Excerpted records:

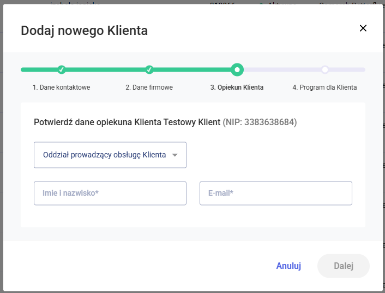
Task: Click the dropdown arrow in Oddział selector
Action: 175,155
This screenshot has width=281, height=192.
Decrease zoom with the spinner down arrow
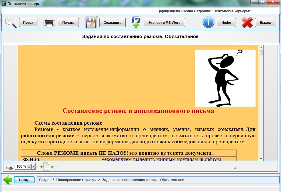point(29,168)
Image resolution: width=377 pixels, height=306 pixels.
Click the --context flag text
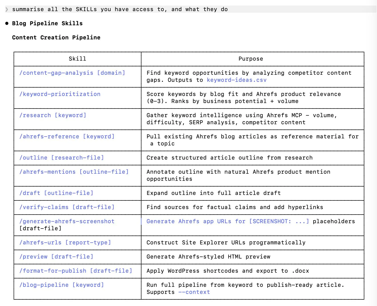click(194, 292)
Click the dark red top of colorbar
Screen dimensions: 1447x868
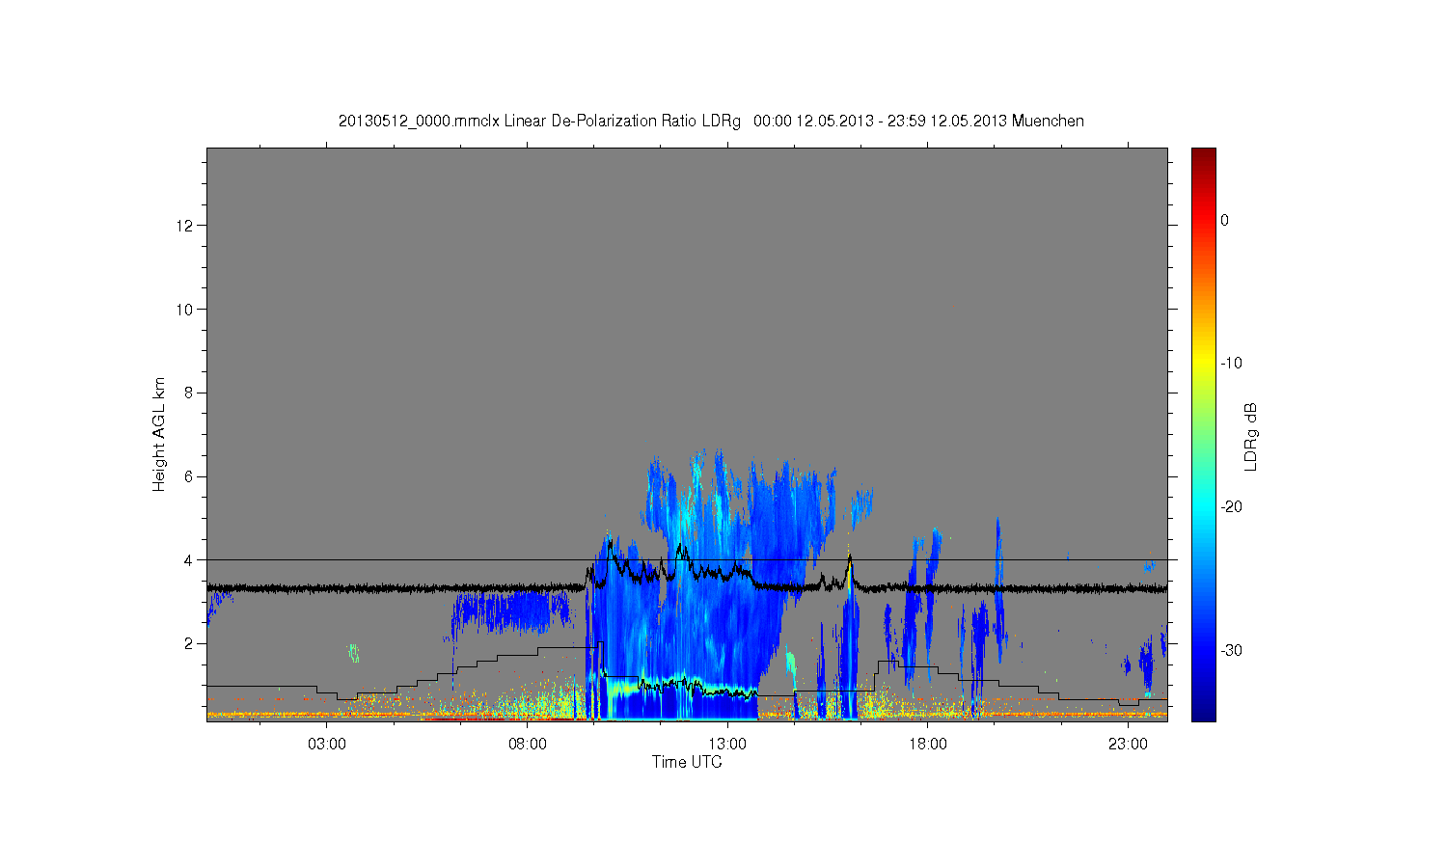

Given problem: Format all of the data above as a JSON list of strings, with one string for each line and no blank lines. Leave the pictures out.

Exercise solution:
[
  "Task: Click the dropdown arrow in Oddział selector",
  "Action: 175,155",
  "This screenshot has width=281, height=192.",
  "Decrease zoom with the spinner down arrow",
  "point(29,168)",
  "Image resolution: width=377 pixels, height=306 pixels.",
  "Click the --context flag text",
  "click(194, 292)",
  "Click the dark red top of colorbar",
  "Screen dimensions: 1447x868"
]